BGH: Besonderer Vertreter nach § 147 Abs. 2 AktG darf Gesellschaft auch im Passivprozess vertreten

von Ulrike Wollenweber, veröffentlicht am 26.08.2022

Der BGH hat mit Urteil vom 21. Juni 2022 (II ZR 181/21) entschieden, dass ein besonderer Vertreter die Gesellschaft in einem Verfahren vertreten darf, in dem ein von ihm beauftragter Rechtsanwalt seine Vergütungsansprüche gegen die Gesellschaft geltend macht.

Besonderer Vertreter beauftragt Rechtsanwälte

Ein besonderer Vertreter sollte gemäß § 147 Abs. 2 AktG Ersatzansprüche gegen Vorstands- und Aufsichtsratsmitglieder geltend machen und beauftragte in diesem Zusammenhang im Namen der Gesellschaft weitere Rechtsanwälte. Als der Vorstand die Honorarforderungen der Anwälte nicht begleichen wollte, verklagten die Anwälte die Gesellschaft. Das Berufungsgericht hatte dazu entschieden, dass die Vertretungsmacht des besonderen Vertreters nicht die prozessuale Vertretungsmacht in einem Passivprozess umfasse (OLG Karlsruhe vom 20.10.2021, 11 U 10/19).

Vertretungsbefugnis des besonderen Vertreters umfasst erforderliche Hilfsgeschäfte

Nach Ansicht des Senats umfasst die Vertretungsbefugnis des besonderen Vertreters jedoch auch die zur Geltendmachung von Ersatzansprüchen erforderlichen Hilfsgeschäfte.

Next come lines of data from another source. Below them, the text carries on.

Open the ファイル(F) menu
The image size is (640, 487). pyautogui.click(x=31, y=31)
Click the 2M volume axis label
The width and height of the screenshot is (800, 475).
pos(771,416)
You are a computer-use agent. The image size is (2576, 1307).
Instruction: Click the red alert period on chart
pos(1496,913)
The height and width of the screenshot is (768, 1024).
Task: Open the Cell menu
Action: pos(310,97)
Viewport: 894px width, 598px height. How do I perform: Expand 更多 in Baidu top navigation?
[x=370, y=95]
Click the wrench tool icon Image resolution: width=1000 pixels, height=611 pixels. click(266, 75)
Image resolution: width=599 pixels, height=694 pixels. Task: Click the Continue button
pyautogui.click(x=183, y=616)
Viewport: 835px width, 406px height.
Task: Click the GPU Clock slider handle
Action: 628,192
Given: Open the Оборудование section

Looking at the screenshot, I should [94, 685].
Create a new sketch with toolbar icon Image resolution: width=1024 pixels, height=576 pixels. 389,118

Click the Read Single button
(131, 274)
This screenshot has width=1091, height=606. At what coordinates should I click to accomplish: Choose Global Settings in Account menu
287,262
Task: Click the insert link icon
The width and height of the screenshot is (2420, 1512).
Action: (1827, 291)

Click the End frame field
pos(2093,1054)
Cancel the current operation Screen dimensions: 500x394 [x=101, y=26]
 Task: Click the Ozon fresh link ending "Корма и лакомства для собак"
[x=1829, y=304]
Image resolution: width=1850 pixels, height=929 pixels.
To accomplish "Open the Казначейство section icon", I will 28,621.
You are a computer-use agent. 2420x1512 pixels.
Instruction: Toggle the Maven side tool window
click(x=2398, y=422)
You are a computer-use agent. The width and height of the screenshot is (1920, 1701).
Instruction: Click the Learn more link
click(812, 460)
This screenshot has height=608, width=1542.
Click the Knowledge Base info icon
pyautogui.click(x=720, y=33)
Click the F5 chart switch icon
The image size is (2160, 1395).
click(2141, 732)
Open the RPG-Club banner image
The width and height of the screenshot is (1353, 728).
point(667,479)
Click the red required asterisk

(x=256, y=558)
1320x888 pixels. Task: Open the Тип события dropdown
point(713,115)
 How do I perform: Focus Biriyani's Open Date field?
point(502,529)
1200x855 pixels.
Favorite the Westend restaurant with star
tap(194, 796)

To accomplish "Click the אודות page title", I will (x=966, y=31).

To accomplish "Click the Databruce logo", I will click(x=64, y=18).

Der Umfang der Vertretungszuständigkeit bestimme sich dabei aus dem sachlichen Inhalt der jeweiligen Aufgabenzuweisung. Die Geltendmachung eines Ersatzanspruchs durch einen besonderen Vertreter umfasse auch dessen gerichtliche Durchsetzung sowie die Beauftragung eines Rechtsanwalts.

Der besondere Vertreter könne jedenfalls dann die Gesellschaft in einem Prozess über die Vergütungsansprüche eines beauftragten Rechtsanwalts vertreten, wenn die Geltendmachung der Ersatzansprüche gegen die Vorstands- bzw. Aufsichtsratsmitglieder noch nicht abgeschlossen sei. Dies entspreche dem Zweck, die Ansprüche unabhängig von Vorstand und Aufsichtsrat zu verfolgen.

Vorstand und Aufsichtsrat werden aus dem Rechtsstreit gewiesen

Da Vorstand und Aufsichtsrat vorliegend nicht zur Vertretung der Gesellschaft befugt waren, wies der Senat sie aus dem Rechtsstreit aus. Das Berufungsurteil wurde aufgehoben und die Berufung als unzulässig verworfen. Im Ergebnis blieb das Anerkenntnisurteil durch den besonderen Vertreter in der ersten Instanz bestehen (LG Heidelberg vom 09.08.2019, 4 O 366/18).